California Senator Kamala Harris took full advantage of the first debates between the nominees, changing the course of the presidential conversation within the Democratic fold.
On June 26 and 27, no fewer than 20 US Democratic presidential candidates sparred with each other in two debates, thanks to a crowded field of nominees vying to challenge President Donald Trump. Each night hosted 10 candidates, with issues in discussion ranging from illegal immigration to universal insurance.
Here are some key takeaways from the first two debates.
- Elizabeth Warren stood out on the first night. The highest-polling Democratic candidate, she was able to explain her outlook and proposed policies in clear detail. She discussed the economic inequality in the US, and said a "thinner and thinner slice" of the country was benefitting from its economic policies. Warren also criticised the system, calling for “structural change in our government, in our economy and in our country”.
- Current US President Donald Trump was hardly mentioned. The candidates chose to discuss their own policies and ideas rather than attack the sitting president, who is running a re-election campaign of his own. While Trump’s policies are far removed from any of the Democratic candidates, who tended to veer further left than before, the fact that he was not a debate issue left question marks in the minds of viewers who did not get an answer as to why they should support a Democratic candidate instead of Trump.
- California Senator Kamala Harris distinguished herself from other candidates on the second night, as she criticised former vice president Joe Biden about his record on race, even while noting that she doesn’t believe he’s racist. Harris highlighted Biden's controversial position in the 1970s when he had opposed busing black students to school districts with mostly white students. Harris said it was “hurtful” and she as a child was also bused to school, which became a formative experience for her.
- Vermont Senator Bernie Sanders on the second night of the debates repeated his promises from the last presidential election, talking about the widening wealth gap and Medicare-for-all. “We need a political revolution,” he said. One of the pillars for his proposition was healthcare. “People don’t like their private insurance companies, they like their doctors and hospitals. Under our plan, people go to any doctor they want, any hospital they want,” he said.
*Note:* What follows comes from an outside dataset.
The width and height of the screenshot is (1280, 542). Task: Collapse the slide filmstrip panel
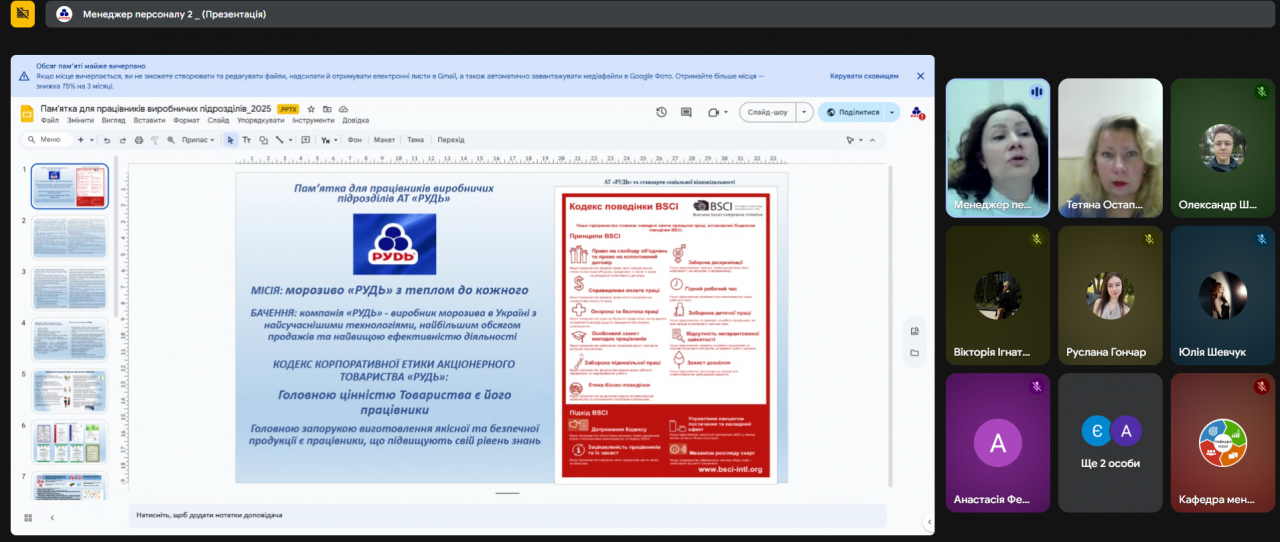coord(52,517)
- Former governor of Colorado John Hickenlooper warned the Democratic Party against coming across as socialists and turning off Trump supporters who may be leaning towards voting for a Democratic president. “The bottom line is, if we don’t clearly define that we are not socialists, the Republicans are going to come at us every way they can and call us socialists,” he said. He later added: “If we turn towards socialism, we run the risk of helping to reelect the worst president in American history.”
- Senator Cory Booker of New Jersey switched to Spanish as he discussed the migration crisis at the Mexican border (as did former housing and urban development secretary Julian Castro and former representative Beto O’Rourke of Texas). “The situation now is unacceptable,” Booker said, adding “This president has attacked, he has demonised immigrants. I am going to change this.” Castro too spoke on migration and the dire conditions facing those seeking asylum in the US. Castro’s favorability rating went up following the debate.